Seven years ago next month our family of three left the D.C. area for San Diego, to be close to my wife’s now 92 year-old dad. We miss Washington, and she still reads the Washington Post but complains about monthly story limits placed on non-subscribers. (The newspaper put up a paywall last year.)
About two weeks ago, we both received email from the Post, offering special all-digital access pricing: $29 for a year. That’s for smartphone, tablet, or the web for two accounts. According to the Post’s subscriber site, the regular web plus mobile subscription is $99 year, while Digital Premium, which adds “unlimited access to all tablet + mobile apps”, is $50 more. So, yeah, $29 is helluva deal, and I signed up—not knowing that is a $120 discount.
Sound Advice
Now we’re both daily Post readers, and I love, love, love the iPad app. The newspaper renews my hopes that the Google free web—and all the aggregation plagiarists feeding off it—won’t destroy all good journalism. Thirteen months ago, when Amazon CEO Jeff Bezos bought the Post, I offered, unsolicited advice (that he likely never saw, but, hey):
The Fourth Estate has failed its public trust. Should I pay the Guardian around $18 per month for real news reporting about Washington, rather than get the Washington Post? That’s the scenario I see. Mr. Bezos, give people something they can’t help reading, by making real reporting top priority no matter the risk.
Riveting Report
Now I pay $29 per year for real reporting from Washington and beyond it. The screenshot is from a deeply researched investigative series into federal and state forfeiture laws—riveting and disturbing. Simply stated: Cops search and seize cash from motorists, without warrants, on suspicion of drug trafficking. Anyone.

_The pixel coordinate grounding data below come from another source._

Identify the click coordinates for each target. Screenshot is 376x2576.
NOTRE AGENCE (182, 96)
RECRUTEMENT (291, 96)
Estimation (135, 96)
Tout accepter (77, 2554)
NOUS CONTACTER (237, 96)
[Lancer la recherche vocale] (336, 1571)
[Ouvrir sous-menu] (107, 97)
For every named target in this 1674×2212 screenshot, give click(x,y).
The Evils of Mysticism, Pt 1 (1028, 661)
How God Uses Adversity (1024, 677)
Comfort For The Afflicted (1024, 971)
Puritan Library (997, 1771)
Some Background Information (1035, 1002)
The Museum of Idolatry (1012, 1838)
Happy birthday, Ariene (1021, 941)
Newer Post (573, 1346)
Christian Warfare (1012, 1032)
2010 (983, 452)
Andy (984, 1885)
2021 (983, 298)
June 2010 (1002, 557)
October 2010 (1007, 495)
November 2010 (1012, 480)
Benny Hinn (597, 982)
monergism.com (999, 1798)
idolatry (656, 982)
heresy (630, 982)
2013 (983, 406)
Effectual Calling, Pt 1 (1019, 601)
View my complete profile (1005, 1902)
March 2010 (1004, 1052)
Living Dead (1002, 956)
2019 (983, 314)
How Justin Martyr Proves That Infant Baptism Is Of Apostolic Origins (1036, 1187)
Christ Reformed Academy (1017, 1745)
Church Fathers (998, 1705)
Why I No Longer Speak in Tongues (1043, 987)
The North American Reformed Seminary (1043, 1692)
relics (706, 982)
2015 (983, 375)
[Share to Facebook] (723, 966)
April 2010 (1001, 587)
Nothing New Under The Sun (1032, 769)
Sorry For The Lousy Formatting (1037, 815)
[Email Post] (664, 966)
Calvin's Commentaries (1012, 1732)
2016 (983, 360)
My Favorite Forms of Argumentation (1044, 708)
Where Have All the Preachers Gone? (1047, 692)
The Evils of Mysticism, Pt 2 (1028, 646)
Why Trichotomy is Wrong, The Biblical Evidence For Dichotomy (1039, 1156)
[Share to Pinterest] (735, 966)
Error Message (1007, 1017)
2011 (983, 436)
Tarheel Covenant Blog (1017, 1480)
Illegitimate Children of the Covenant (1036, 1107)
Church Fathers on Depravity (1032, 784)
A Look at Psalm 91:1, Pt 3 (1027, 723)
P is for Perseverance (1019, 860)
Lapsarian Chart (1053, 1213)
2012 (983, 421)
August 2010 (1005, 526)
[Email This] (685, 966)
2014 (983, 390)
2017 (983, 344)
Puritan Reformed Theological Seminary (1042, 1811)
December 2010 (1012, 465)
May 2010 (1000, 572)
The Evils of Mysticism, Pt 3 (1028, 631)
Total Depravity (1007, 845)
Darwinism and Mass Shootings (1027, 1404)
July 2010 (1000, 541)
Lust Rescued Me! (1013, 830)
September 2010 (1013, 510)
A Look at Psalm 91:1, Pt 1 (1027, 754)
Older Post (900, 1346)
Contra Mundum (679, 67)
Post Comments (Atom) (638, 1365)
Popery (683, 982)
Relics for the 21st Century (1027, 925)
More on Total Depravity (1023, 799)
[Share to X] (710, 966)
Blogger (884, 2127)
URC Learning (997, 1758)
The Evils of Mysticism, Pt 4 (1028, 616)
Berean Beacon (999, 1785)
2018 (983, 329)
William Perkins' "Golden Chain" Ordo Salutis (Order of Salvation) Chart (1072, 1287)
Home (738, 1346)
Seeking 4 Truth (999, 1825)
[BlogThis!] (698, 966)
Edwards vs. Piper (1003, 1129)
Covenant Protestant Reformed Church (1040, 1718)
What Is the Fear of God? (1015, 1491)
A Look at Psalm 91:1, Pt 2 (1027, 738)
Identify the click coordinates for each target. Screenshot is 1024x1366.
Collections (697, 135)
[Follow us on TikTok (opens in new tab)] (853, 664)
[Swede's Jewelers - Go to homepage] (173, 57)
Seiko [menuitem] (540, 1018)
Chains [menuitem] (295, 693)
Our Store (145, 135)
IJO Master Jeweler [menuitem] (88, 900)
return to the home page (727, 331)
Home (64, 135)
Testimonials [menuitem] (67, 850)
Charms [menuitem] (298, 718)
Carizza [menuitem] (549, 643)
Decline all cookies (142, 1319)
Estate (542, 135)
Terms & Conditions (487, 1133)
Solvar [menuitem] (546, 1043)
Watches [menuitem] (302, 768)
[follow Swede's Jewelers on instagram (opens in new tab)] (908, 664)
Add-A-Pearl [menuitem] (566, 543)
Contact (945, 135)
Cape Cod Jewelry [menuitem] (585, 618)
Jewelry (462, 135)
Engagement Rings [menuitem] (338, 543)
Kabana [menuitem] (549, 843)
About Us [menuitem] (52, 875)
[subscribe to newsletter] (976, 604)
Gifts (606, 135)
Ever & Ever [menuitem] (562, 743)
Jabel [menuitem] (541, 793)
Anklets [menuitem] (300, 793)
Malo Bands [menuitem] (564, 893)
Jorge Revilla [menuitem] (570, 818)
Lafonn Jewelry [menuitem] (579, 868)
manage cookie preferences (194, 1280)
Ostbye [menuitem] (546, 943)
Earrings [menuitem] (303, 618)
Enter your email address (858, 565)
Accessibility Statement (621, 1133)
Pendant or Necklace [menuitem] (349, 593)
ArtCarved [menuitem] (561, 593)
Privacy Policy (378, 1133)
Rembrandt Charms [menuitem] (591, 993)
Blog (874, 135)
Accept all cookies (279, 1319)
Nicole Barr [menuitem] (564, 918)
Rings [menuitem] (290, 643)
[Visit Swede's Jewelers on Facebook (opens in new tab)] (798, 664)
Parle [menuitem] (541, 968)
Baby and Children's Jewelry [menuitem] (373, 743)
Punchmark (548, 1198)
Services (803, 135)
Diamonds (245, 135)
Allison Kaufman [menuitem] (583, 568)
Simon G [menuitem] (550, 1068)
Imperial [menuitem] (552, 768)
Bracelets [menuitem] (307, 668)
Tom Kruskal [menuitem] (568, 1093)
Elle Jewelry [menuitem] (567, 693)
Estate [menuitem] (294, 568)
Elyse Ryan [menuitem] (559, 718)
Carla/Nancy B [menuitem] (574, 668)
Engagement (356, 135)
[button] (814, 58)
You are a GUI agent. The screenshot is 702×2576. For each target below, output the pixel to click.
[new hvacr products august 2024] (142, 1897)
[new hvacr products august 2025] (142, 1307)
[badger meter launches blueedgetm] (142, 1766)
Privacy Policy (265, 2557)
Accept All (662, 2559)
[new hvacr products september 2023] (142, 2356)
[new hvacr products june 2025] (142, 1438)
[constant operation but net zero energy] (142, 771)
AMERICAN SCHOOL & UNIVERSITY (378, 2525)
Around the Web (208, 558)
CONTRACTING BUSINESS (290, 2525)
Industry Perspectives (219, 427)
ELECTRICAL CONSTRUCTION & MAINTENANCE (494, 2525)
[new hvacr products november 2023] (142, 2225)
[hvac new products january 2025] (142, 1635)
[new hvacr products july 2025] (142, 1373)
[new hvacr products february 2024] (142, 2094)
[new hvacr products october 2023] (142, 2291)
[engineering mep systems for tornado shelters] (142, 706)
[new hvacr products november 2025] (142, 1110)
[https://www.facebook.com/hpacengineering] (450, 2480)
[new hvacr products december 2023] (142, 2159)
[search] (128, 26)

I started following the topic in the early 1990s, when working as editor for a general interest magazine; one of my freelancers wrote about federal forfeiture, which scope greatly expanded following the 9-11 terrorist attacks. What was outrageous in his report is mundane compared to current practices.
If you don’t subscribe to the Washington Post, give some of your free reads to these three stories. Great reporting isn’t much better than this and almost makes me ashamed to only pay $29 a year. But the Post isn’t my only news subscription, and my budget is tight.
Readers Matter Most
I don’t know what motivated the special deal and wonder if Mr. Amazon—Price Cut Bezos—had anything to do with it. In my ebook Responsible Reporting: Field Guide for Bloggers, Journalists, and Other Online News Gatherers, I cajole newspapers to get back-to-basics, which is readership:
I am amazed watching newspapers struggle to make the transition from print to the web. They have a long tradition of audience affiliation—that’s the foundation for any local paper’s success. Know thy readers. So it’s baffling to see newspapers cast aside what they know so well and let Google and rivals like Facebook or Yahoo set the rules for online advertising…
Bloggers and reporters must stop writing for Google and start writing for readers. News organizations must build audience and, in process, trust. They also must abate the age-old practice of “following” competitors’ reporting, which precipitates bad sourcing habits across the Internet. Producing original content and adhering to sound sourcing standards are tantamount.
The Google free economy model chases pageviews. Readers matter more. An affordable subscription option makes sense of the Post’s paywall and turned my wife and I into avid readers.